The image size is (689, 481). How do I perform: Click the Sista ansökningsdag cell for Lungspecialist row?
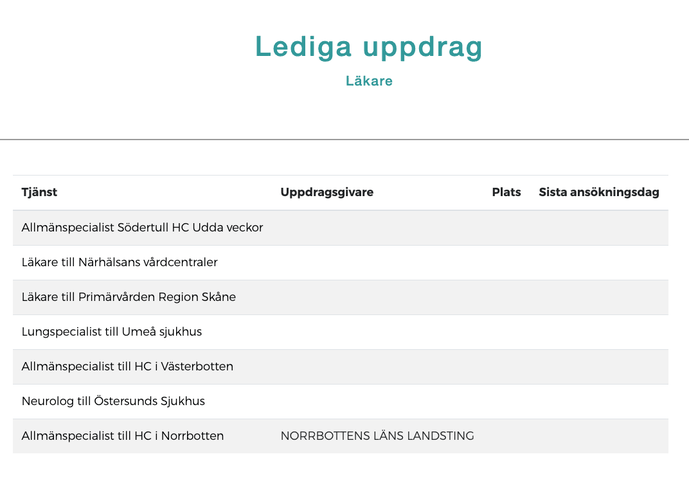[598, 331]
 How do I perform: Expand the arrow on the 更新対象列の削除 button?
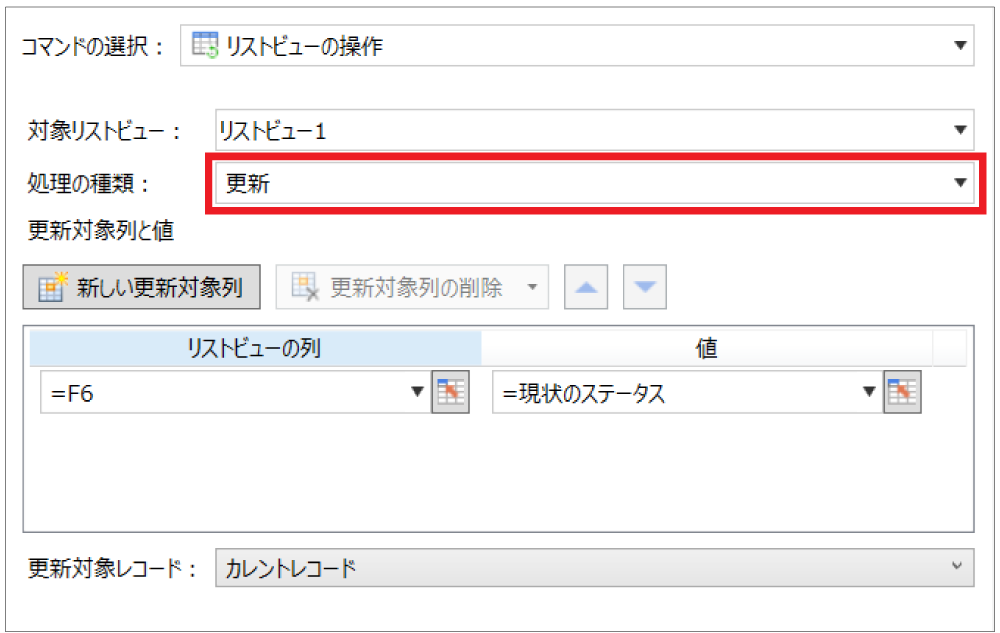[533, 287]

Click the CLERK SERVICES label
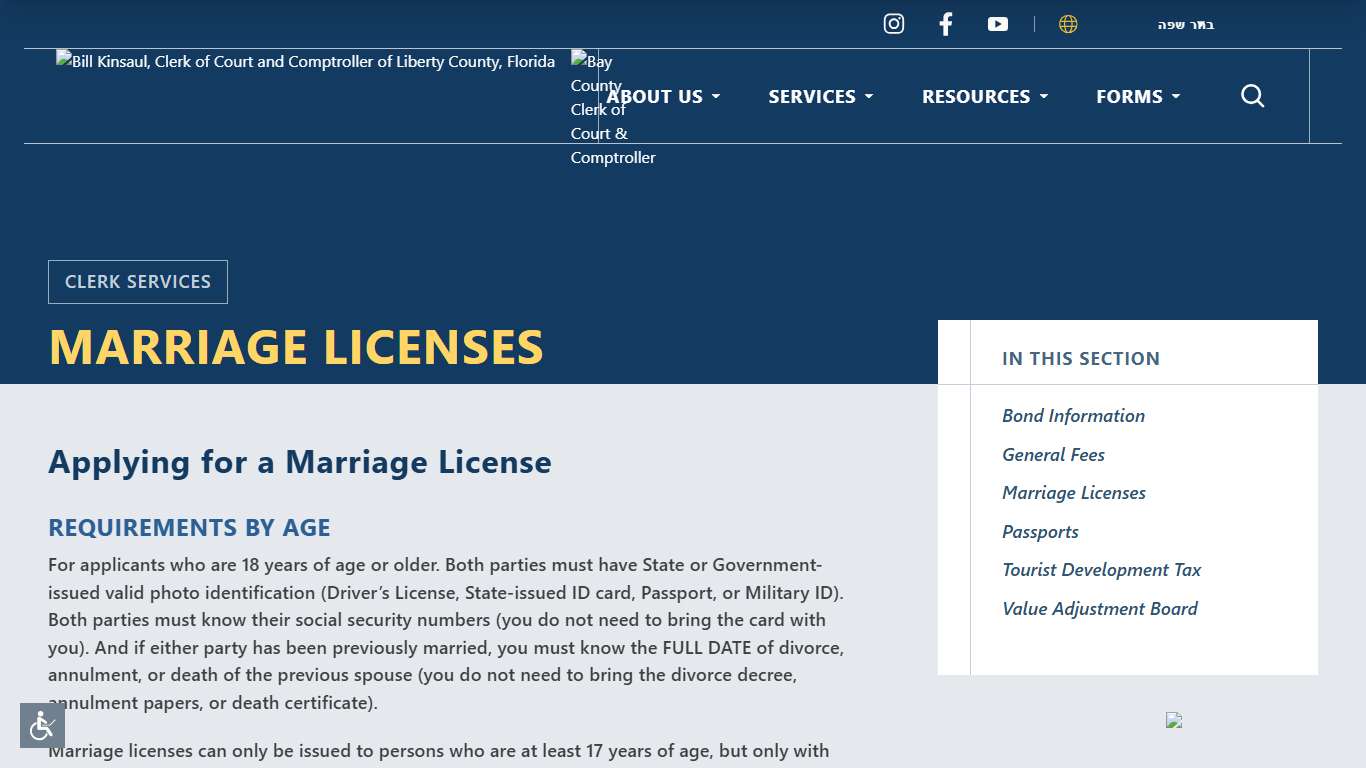click(x=137, y=281)
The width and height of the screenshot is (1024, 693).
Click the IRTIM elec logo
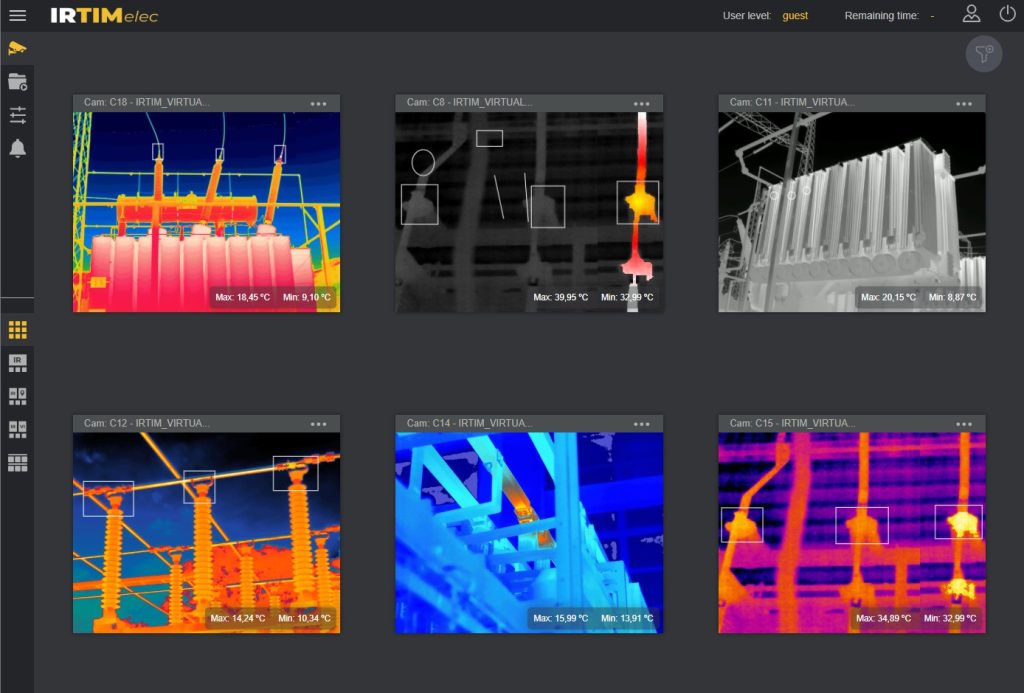pos(104,16)

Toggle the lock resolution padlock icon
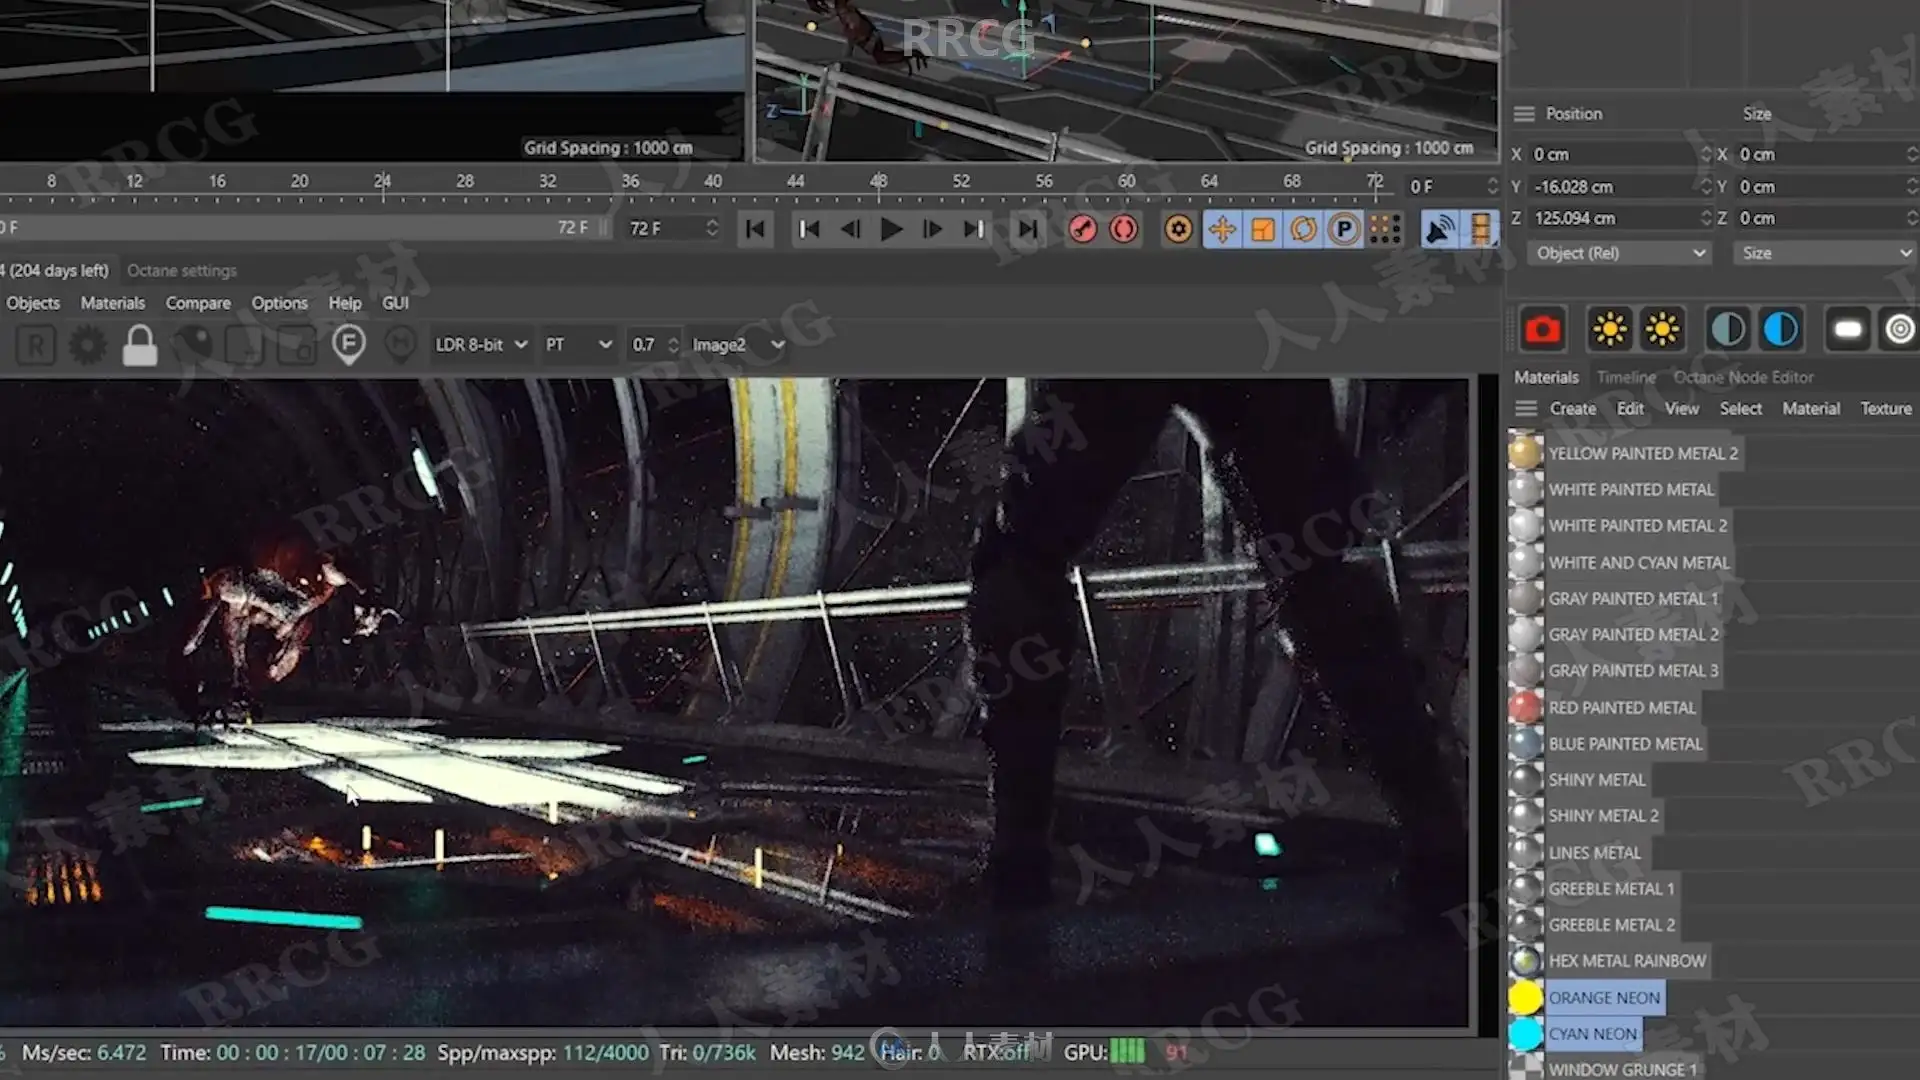[x=140, y=345]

**AIM OF THE EXERCISE**
Without any pictures, retype the records above exactly.

**RESULT OF THIS EXERCISE**
The image size is (689, 481). How do I perform: Click the Sista ansökningsdag cell for Lungspecialist row?
[598, 331]
 How do I perform: Expand the arrow on the 更新対象列の削除 button?
[533, 287]

Click the CLERK SERVICES label
click(x=137, y=281)
The width and height of the screenshot is (1024, 693).
Click the IRTIM elec logo
pos(104,16)

Toggle the lock resolution padlock icon
[x=140, y=345]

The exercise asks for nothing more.